🤖 AI Summary
In robotic cloth manipulation, large deformations and material variability degrade action accuracy and real-time performance. To address this, we propose an end-to-end vision-to-action mapping method based on *Action Fields*, which directly regresses pixel-wise end-effector action vectors from a single RGB scene image while jointly predicting a spatial manipulation confidence map—enabling interpretable and filterable action generation. Our key innovations include: (1) formulating *Action Fields* to unify the representation of continuous spatial action distributions; and (2) designing a dual-branch CNN architecture that jointly optimizes action regression and spatial confidence estimation. In simulation, our method improves garment unfolding/alignment success rates by 12.7% and accelerates inference by 3.8× over baselines.

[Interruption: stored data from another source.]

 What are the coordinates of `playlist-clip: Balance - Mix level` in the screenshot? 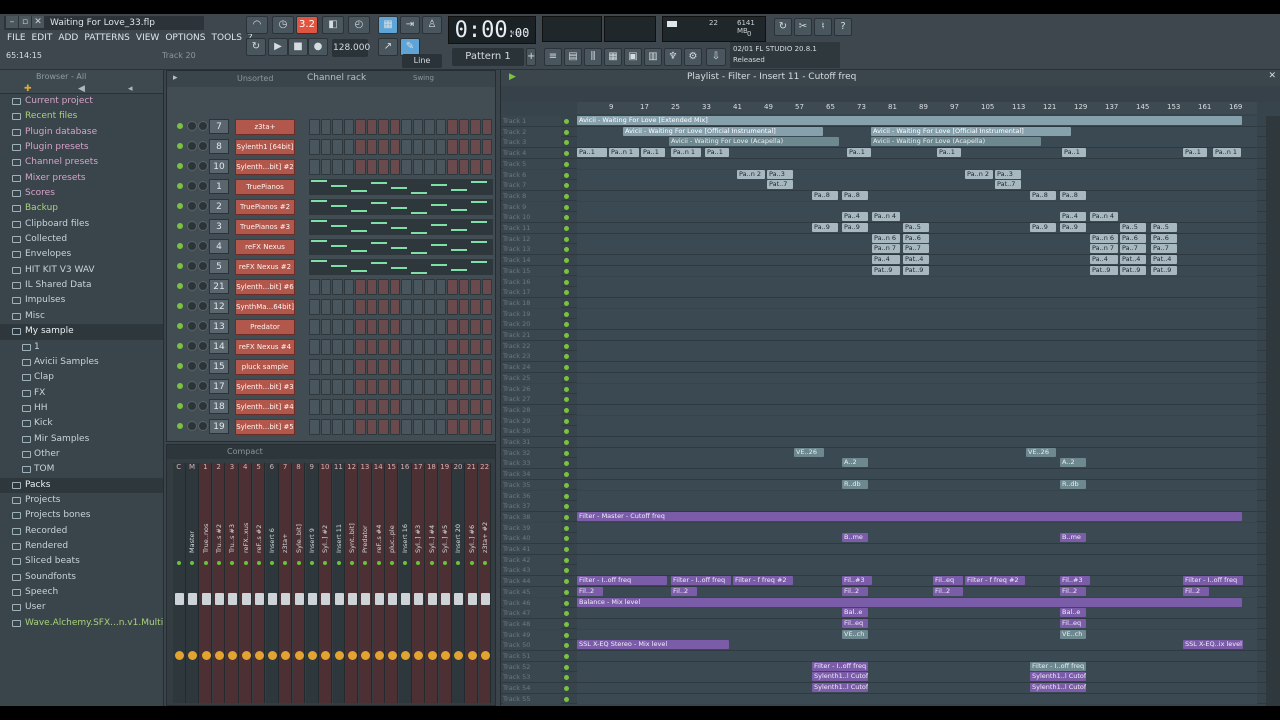 It's located at (910, 602).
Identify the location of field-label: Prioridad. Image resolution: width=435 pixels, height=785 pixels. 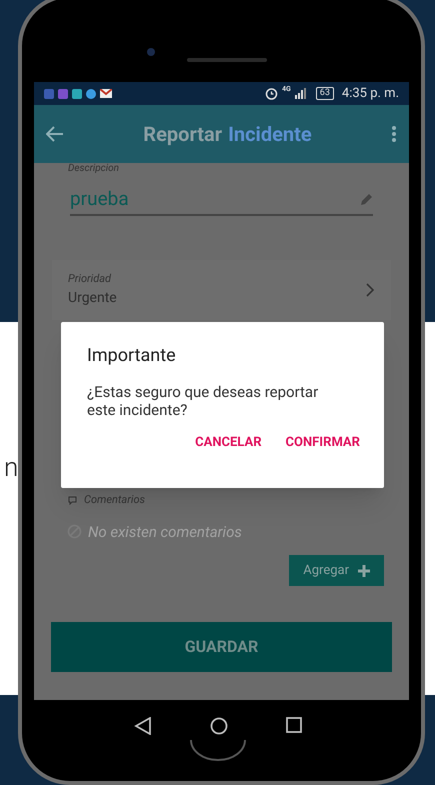
(90, 280).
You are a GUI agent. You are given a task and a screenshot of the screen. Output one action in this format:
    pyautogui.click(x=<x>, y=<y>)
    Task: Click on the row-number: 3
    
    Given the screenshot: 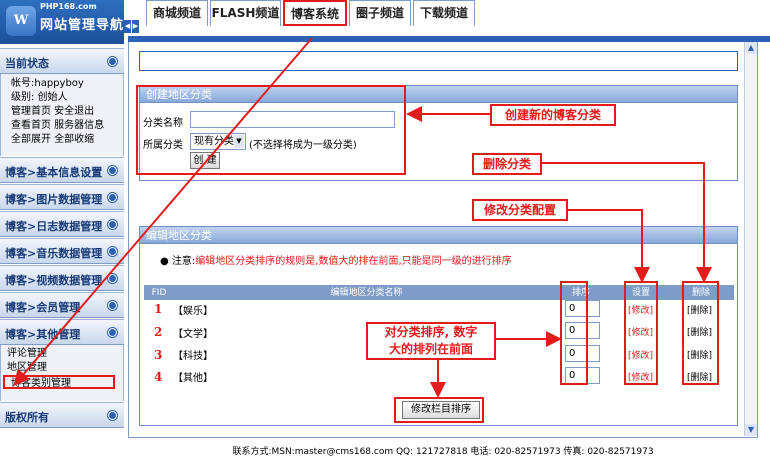 What is the action you would take?
    pyautogui.click(x=158, y=355)
    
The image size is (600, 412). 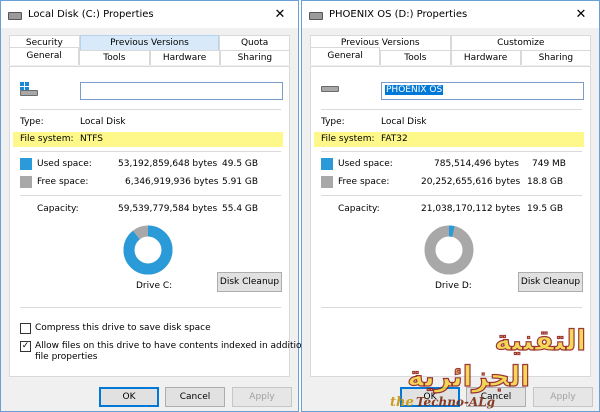 What do you see at coordinates (454, 286) in the screenshot?
I see `drive-label: Drive D:` at bounding box center [454, 286].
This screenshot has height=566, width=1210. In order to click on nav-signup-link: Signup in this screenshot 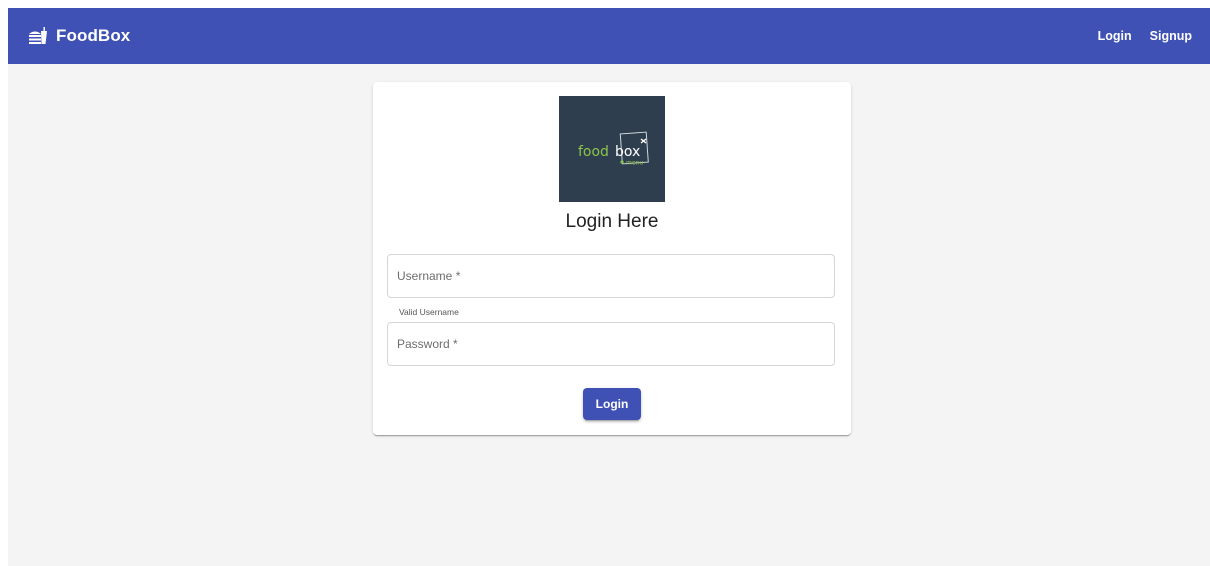, I will do `click(1171, 36)`.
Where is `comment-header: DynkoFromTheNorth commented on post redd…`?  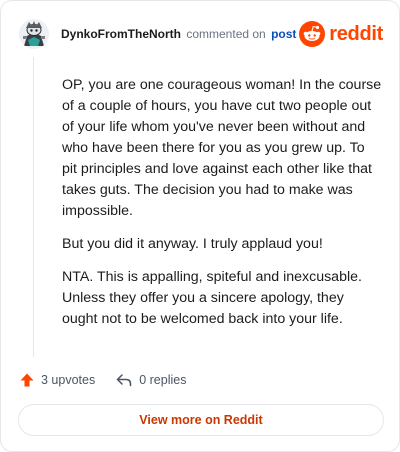
comment-header: DynkoFromTheNorth commented on post redd… is located at coordinates (201, 35).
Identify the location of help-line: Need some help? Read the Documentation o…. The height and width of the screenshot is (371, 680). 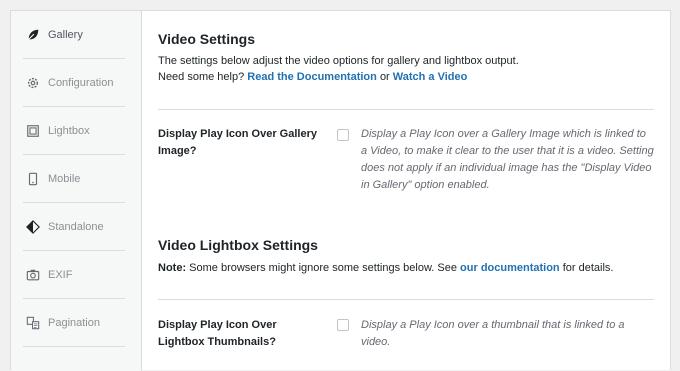
(312, 77).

Real-world experiments demonstrate robust flattening performance across diverse textiles—including T-shirts and towels—substantially enhancing generalization and deployment practicality.
📝 Abstract
Garment manipulation using robotic systems is a challenging task due to the diverse shapes and deformable nature of fabric. In this paper, we propose a novel method for robotic garment manipulation that significantly improves the accuracy while reducing computational time compared to previous approaches. Our method features an action generator that directly interprets scene images and generates pixel-wise end-effector action vectors using a neural network. The network also predicts a manipulation score map that ranks potential actions, allowing the system to select the most effective action. Extensive simulation experiments demonstrate that our method achieves higher unfolding and alignment performances and faster computation time than previous approaches. Real-world experiments show that the proposed method generalizes well to different garment types and successfully flattens garments.